**ЧТО СДЕЛАТЬ**
Процитируйте без изменений фрагмент текста о командирах миноносцев от слов «Нельзя требовать, чтобы» до слов «в тяжелые минуты.» включительно.

**ИСХОДНЫЙ ТЕКСТ**
((

Таким образом, симпатичность личности командира на миноносцах играла бо?льшую роль, чем на больших кораблях. Поэтому трудно было выдерживать долго на миноносцах совместное плавание с командирами с неприятным характером, и молодежь прибегала ко всяким средствам, чтобы как можно скорее «списаться», что, однако, было не слишком то просто. Такими командирами в первое время были «Трухменца» – Н.Н. Банов и «Стерегущего» – Теше[133]. Командирам – хорошим морякам (особенно которые хорошо управлялись) их неприятный характер молодежь готова была простить.
Наоборот, у любимых командиров составы так сплачивались, что когда они назначались на другие корабли, то все просились быть переведенными к ним, что иногда и удавалось.
Нельзя требовать, чтобы человек совмещал в себе одновременно все качества – был бы настолько же хорошим офицером, как и симпатичным человеком, умеющим уживаться со своими соплавателями. Тем не менее на флоте, где служебные отношения тесно сплетаются с частными, чрезвычайно важно быть любимым соплавателями. Это особенно сказывается на войне, в тяжелые минуты.
Когда мы занимались минными стрельбами в Биоркэ, неожиданно была получена радиотелеграмма начальника дивизии, предписывающая срочно приготовиться к высочайшему смотру. Он должен был произойти в ближайшие дни в море. Всей дивизии предстояло показать совместное маневрирование перед государем императором. Известие это взволновало всю дивизию, особенно командиров, от умения которых зависело, чтобы смотр прошел хорошо. Конечно, кое?что зависело и от других, и особенно судовых механиков, но все же главная ответственность лежала на командирах. Вахтенные начальники должны были точно соблюдать место. Важно было, чтобы и сигналы быстро разбирались и набирались. На военном корабле его блестящее маневрирование да и вообще состояние зависит от умения и знаний всего экипажа, от простого матроса до командира. Каждый вносит в это свою частицу труда и умения.

))

**ОТРЫВОК ИЗ ИСТОЧНИКА**
((

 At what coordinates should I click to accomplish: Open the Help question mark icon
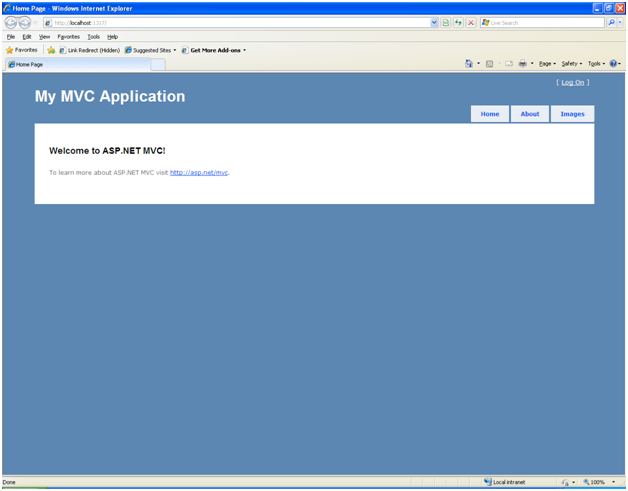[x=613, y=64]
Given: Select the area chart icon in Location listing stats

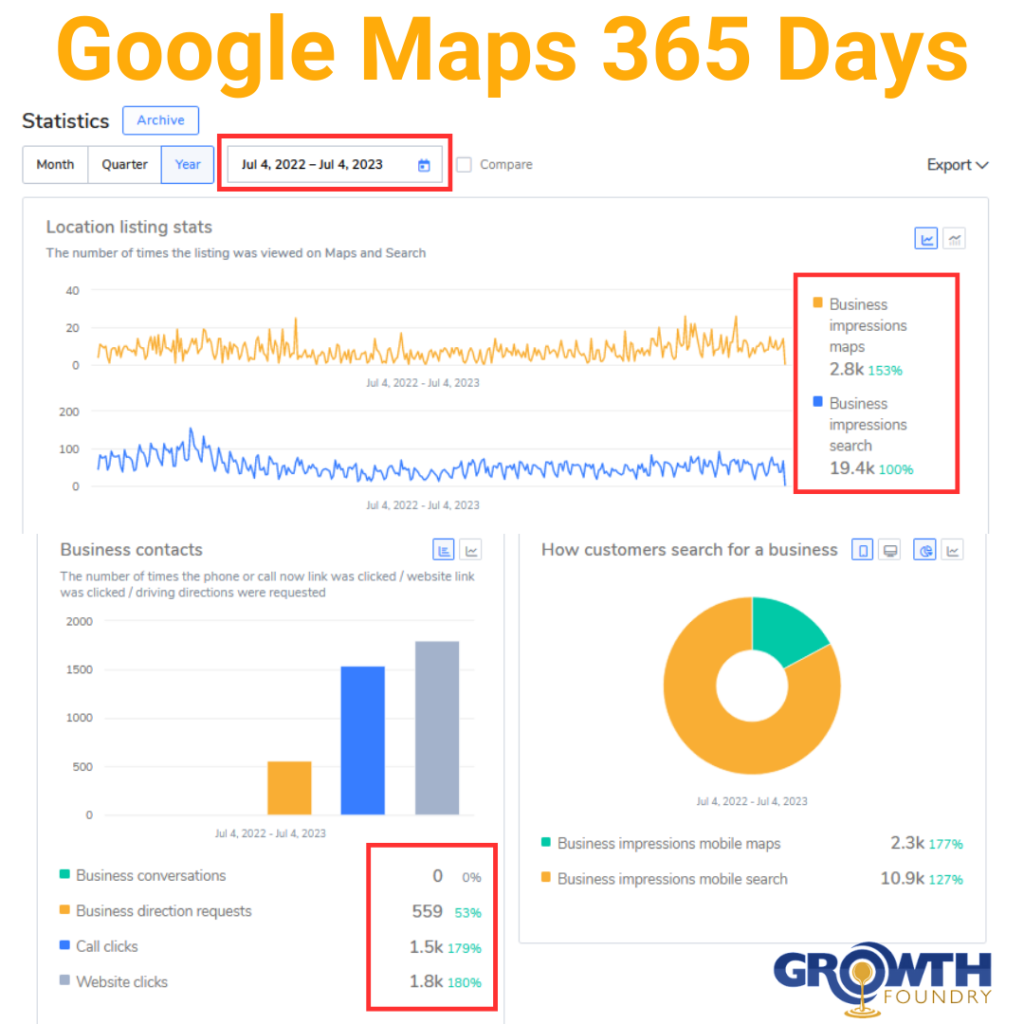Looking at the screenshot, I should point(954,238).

))

**РЕЗУЛЬТАТ УПРАЖНЕНИЯ**
Нельзя требовать, чтобы человек совмещал в себе одновременно все качества – был бы настолько же хорошим офицером, как и симпатичным человеком, умеющим уживаться со своими соплавателями. Тем не менее на флоте, где служебные отношения тесно сплетаются с частными, чрезвычайно важно быть любимым соплавателями. Это особенно сказывается на войне, в тяжелые минуты.